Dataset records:
====
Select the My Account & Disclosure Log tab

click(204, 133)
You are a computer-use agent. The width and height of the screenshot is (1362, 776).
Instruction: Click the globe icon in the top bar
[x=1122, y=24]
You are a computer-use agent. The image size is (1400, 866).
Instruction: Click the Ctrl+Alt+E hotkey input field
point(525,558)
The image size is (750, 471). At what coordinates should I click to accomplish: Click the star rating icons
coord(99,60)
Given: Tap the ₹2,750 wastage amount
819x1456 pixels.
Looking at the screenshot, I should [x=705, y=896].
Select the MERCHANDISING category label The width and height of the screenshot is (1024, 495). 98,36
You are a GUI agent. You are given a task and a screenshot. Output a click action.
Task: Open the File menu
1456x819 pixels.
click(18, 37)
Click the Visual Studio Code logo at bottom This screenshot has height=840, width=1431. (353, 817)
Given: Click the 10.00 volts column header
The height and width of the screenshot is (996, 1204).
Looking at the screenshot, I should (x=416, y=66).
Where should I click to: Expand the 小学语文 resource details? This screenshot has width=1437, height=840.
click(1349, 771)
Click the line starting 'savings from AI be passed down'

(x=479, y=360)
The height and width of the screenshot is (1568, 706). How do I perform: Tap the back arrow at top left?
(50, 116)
====
* _What is being asked_: Give back all the data exactly as it was written.

* _Result_:
Select the My Account & Disclosure Log tab

click(204, 133)
You are a computer-use agent. The width and height of the screenshot is (1362, 776).
Instruction: Click the globe icon in the top bar
[x=1122, y=24]
You are a computer-use agent. The image size is (1400, 866).
Instruction: Click the Ctrl+Alt+E hotkey input field
point(525,558)
The image size is (750, 471). At what coordinates should I click to accomplish: Click the star rating icons
coord(99,60)
Given: Tap the ₹2,750 wastage amount
819x1456 pixels.
Looking at the screenshot, I should [x=705, y=896].
Select the MERCHANDISING category label The width and height of the screenshot is (1024, 495). 98,36
You are a GUI agent. You are given a task and a screenshot. Output a click action.
Task: Open the File menu
1456x819 pixels.
click(18, 37)
Click the Visual Studio Code logo at bottom This screenshot has height=840, width=1431. (353, 817)
Given: Click the 10.00 volts column header
The height and width of the screenshot is (996, 1204).
Looking at the screenshot, I should (x=416, y=66).
Where should I click to: Expand the 小学语文 resource details? This screenshot has width=1437, height=840.
click(1349, 771)
Click the line starting 'savings from AI be passed down'

(x=479, y=360)
The height and width of the screenshot is (1568, 706). How do I perform: Tap the back arrow at top left?
(50, 116)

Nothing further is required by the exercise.